> Document section:

What Los Angeles area districts might look like this decade
Last week, I wrote
about the importance of state legislatures. The point of view, however, was one of pure policy: now that the GOP has control of both legislative houses in over half of the states with bicameral legislatures, they have proceeded to enact alarming legislation that strips rights away from people they just don't like, especially women, certain local governments and public workers. No matter the election year, a whiplash wave election that puts an insane
Republican Party anywhere close to power would have devastating consequences, but as far as state legislatures are concerned, some election years are far more important that others: the ones whose years end in zero.
That is because every 10 years on the zero, the constitutionally mandated Census of the United States counts our nation's population. Based on this data, new legislative districts are drawn at every single level of government in a process called redistricting. Because of population increases and decreases, certain states will have fewer congressional districts, while others will have more. From the perspective of the 2012 presidential election, the math already does not look good for Democrats, as most of the states that are gaining districts (upon which electoral college math is based) are red, while most of the states that are losing districts are blue. But for Democrats, the more significant problems will occur in the House of Representatives. Adding congressional seats to a red state does not necessarily mean that the district will end up red, but it's a strong possibility, simply because of who draws the lines.
In most states, the decennial maps for congressional districts are redrawn and approved by state legislatures. Why does this matter? Because partisan state legislatures are likely to divvy up the districts in a way that benefits their party. How does this work in practice? At its most elementary, let's hypothesize a state with a population of nine people: five Democrats and four Republicans. And from those nine people, the Census Bureau required creating three districts with an equal number of people. If the state legislature were controlled by Democrats, they might make a map that carves the state in a way that has a majority of Democratic seats. But if Republicans were to control the legislature—something that happens from time to time in Democratic-voting states such as Minnesota—they just might pass a map with different districts that gives the GOP a majority of the seats.
It all depends on how you draw the lines
The 2010 elections will have long-lasting consequences for control of the House of Representatives. The problem isn't just that Republicans won so many seats; the larger problem is that they won them at exactly the right time. Incumbent representatives are hard to defeat, but unseating freshmen is generally an easier task. Unfortunately, having a wave election in a redistricting year allows the new majority party to take advantage of the redistricting process to shore up vulnerable members, usually by taking some friendlier territory from a safer, better-known incumbent—serving essentially to "lock in" that majority for the rest of the decade. In addition, less scrupulous legislators can use the redistricting process to consolidate the districts of opponents to force their members into either retirement or a bruising primary fight and removing them from their seats regardless—a process playing out
right now to eliminate Democratic seats in states like North Carolina and Michigan. The GOP has also shown its willingness to use redistricting to ward off potential political disadvantages at the state legislative level as well: for example, Wisconsin Republicans are redrawing the state senate lines
in a hurry before the recall elections, even though doing so right now would create a bureaucratic nightmare. Clearly, the GOP is willing to use redistricting as a political weapon in spite of any resulting collateral damage.

> Request 1: Reproduce the passage of the redistricting article that begins at the words "What Los Angeles" and stops after "end in zero.".
> Request 2: In the redistricting article, who redraws and approves the decennial congressional maps in most states?
The records that come next have no connection to the redistricting article.

> Data section:
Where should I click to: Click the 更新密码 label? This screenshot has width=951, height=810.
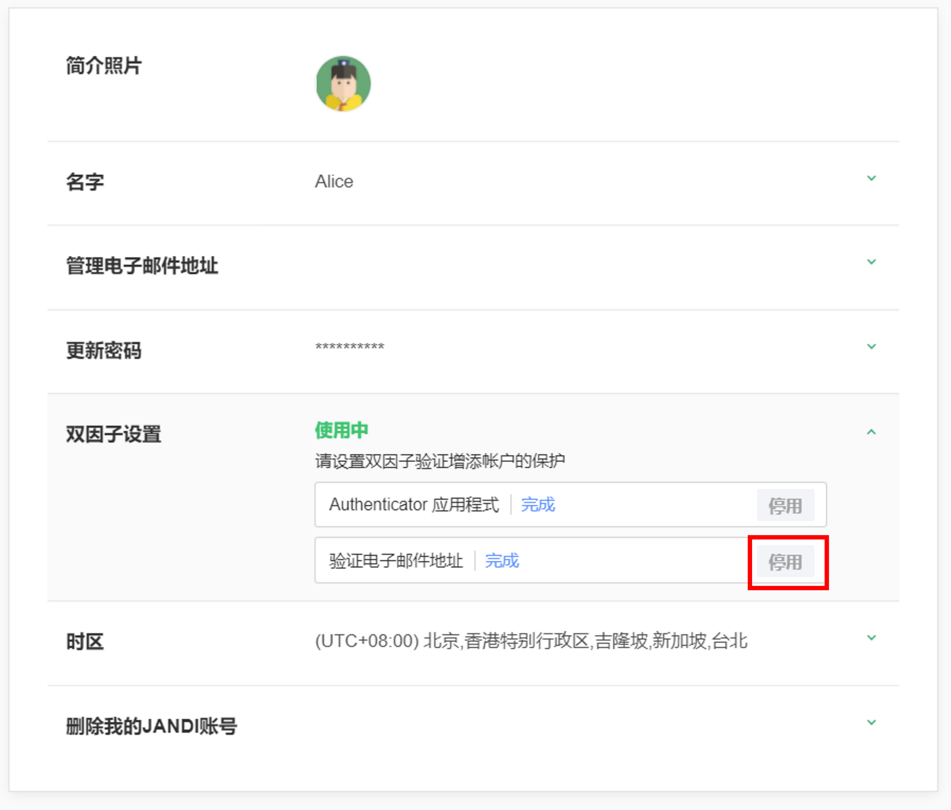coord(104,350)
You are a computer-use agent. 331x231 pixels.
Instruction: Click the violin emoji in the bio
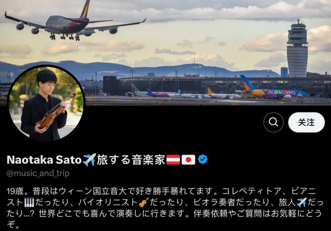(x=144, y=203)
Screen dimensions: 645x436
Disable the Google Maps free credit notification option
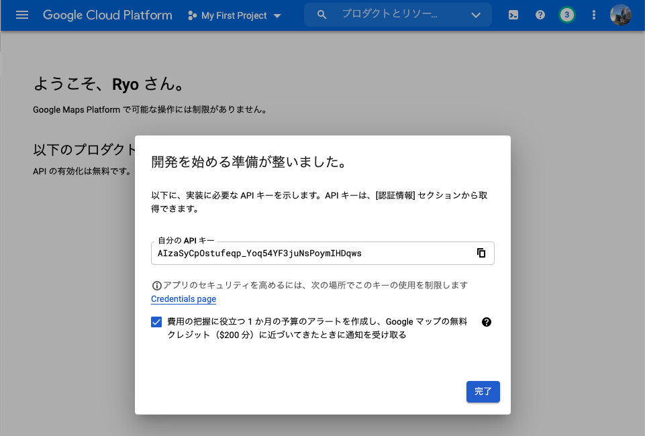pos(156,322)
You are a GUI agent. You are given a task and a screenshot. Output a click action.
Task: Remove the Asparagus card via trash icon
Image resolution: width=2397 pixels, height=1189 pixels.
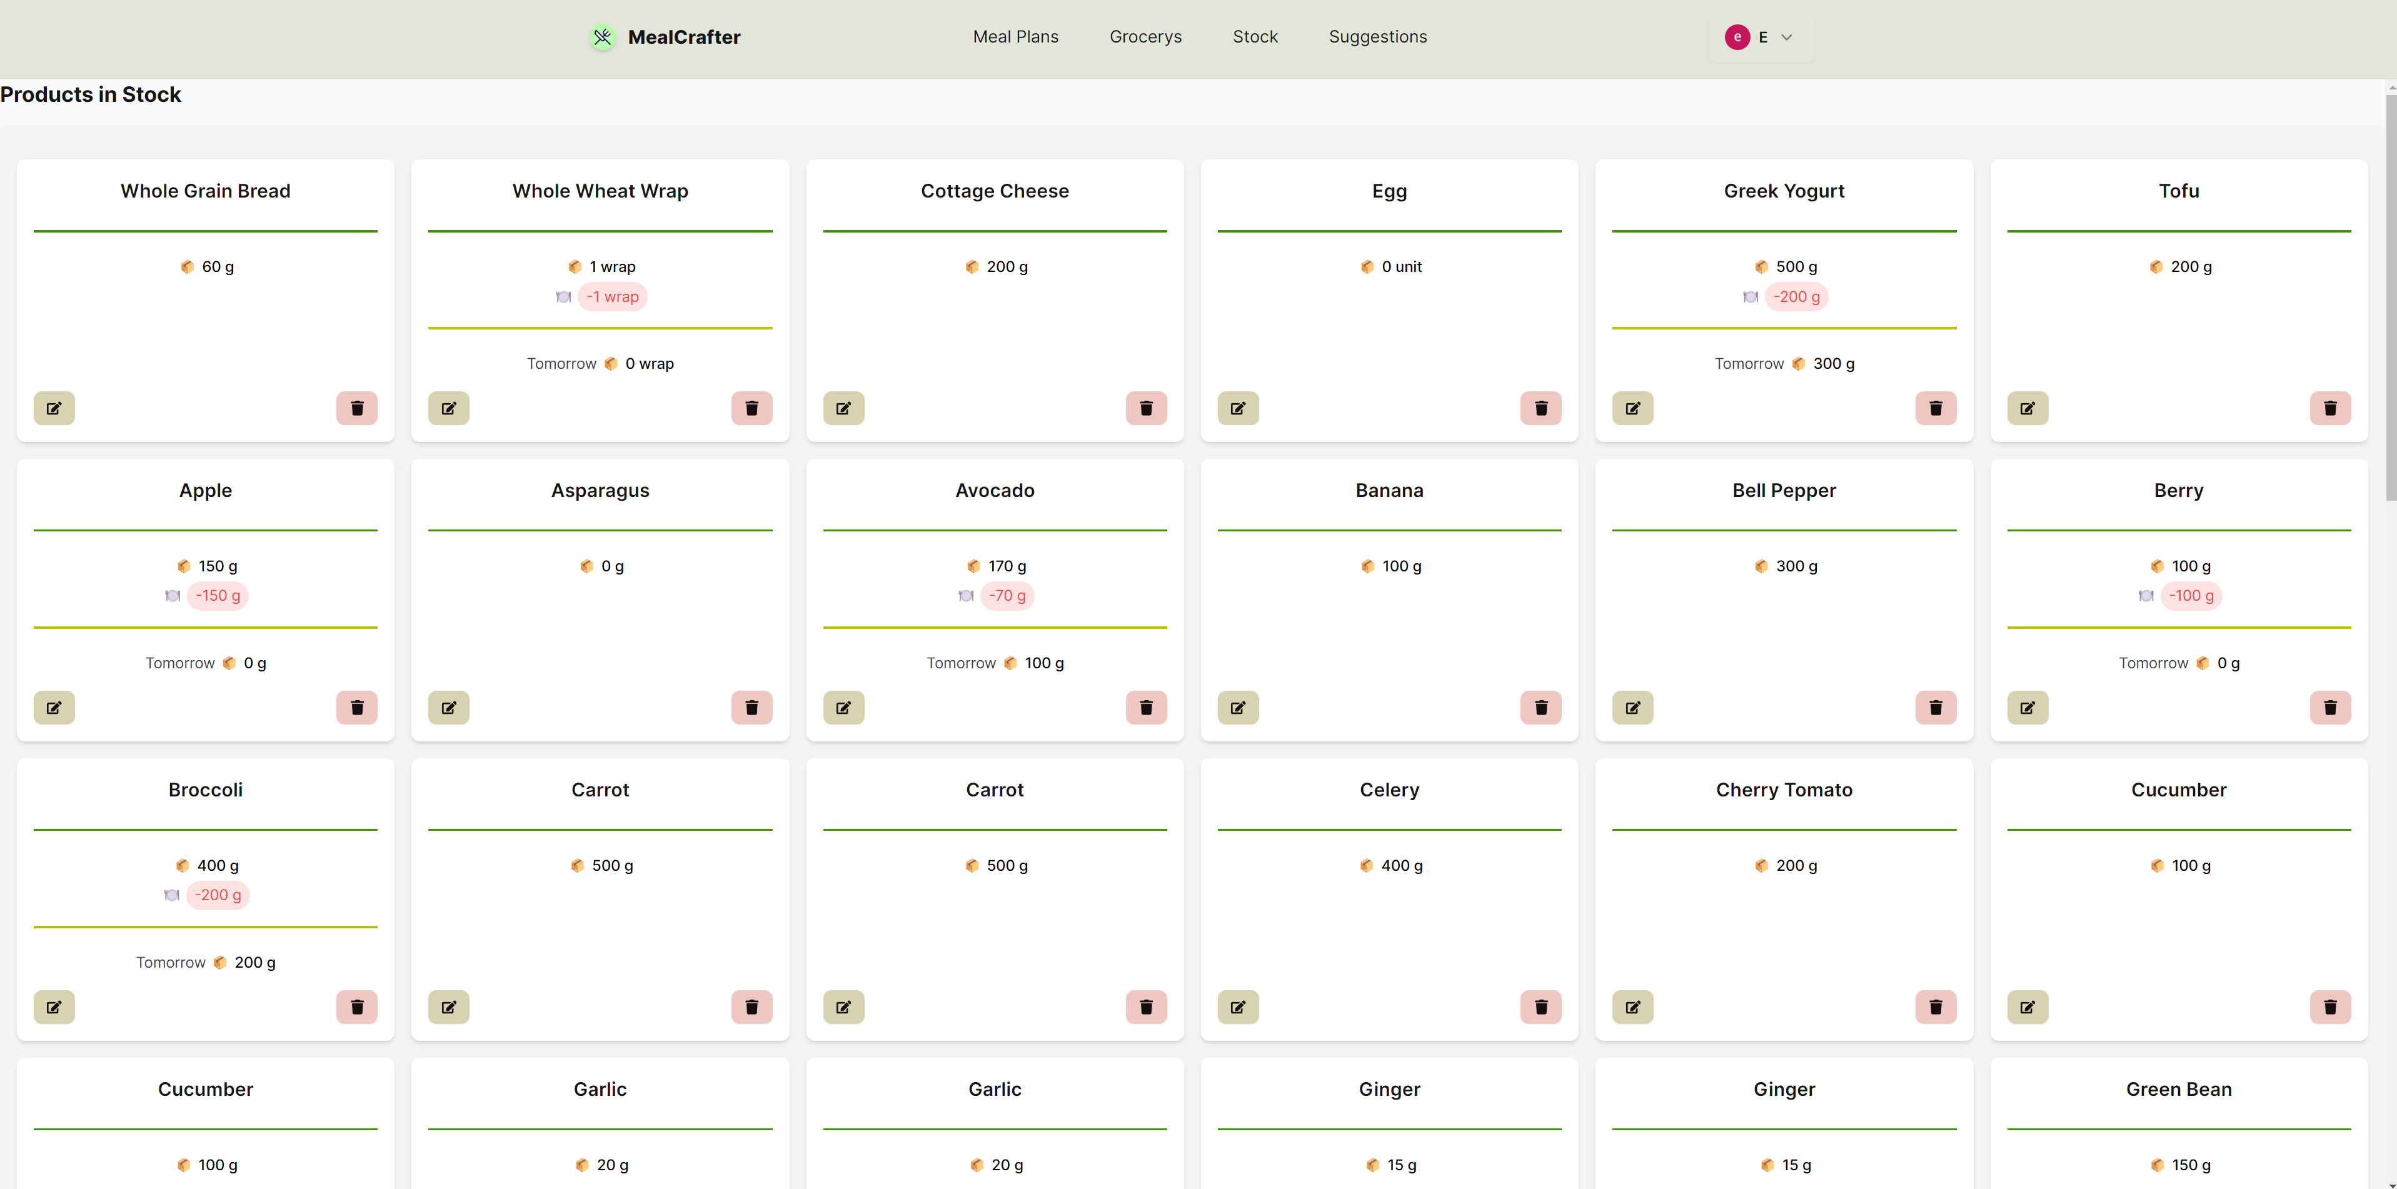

> Full solution 1:
What Los Angeles area districts might look like this decade
Last week, I wrote
about the importance of state legislatures. The point of view, however, was one of pure policy: now that the GOP has control of both legislative houses in over half of the states with bicameral legislatures, they have proceeded to enact alarming legislation that strips rights away from people they just don't like, especially women, certain local governments and public workers. No matter the election year, a whiplash wave election that puts an insane
Republican Party anywhere close to power would have devastating consequences, but as far as state legislatures are concerned, some election years are far more important that others: the ones whose years end in zero.

> Full solution 2: State legislatures.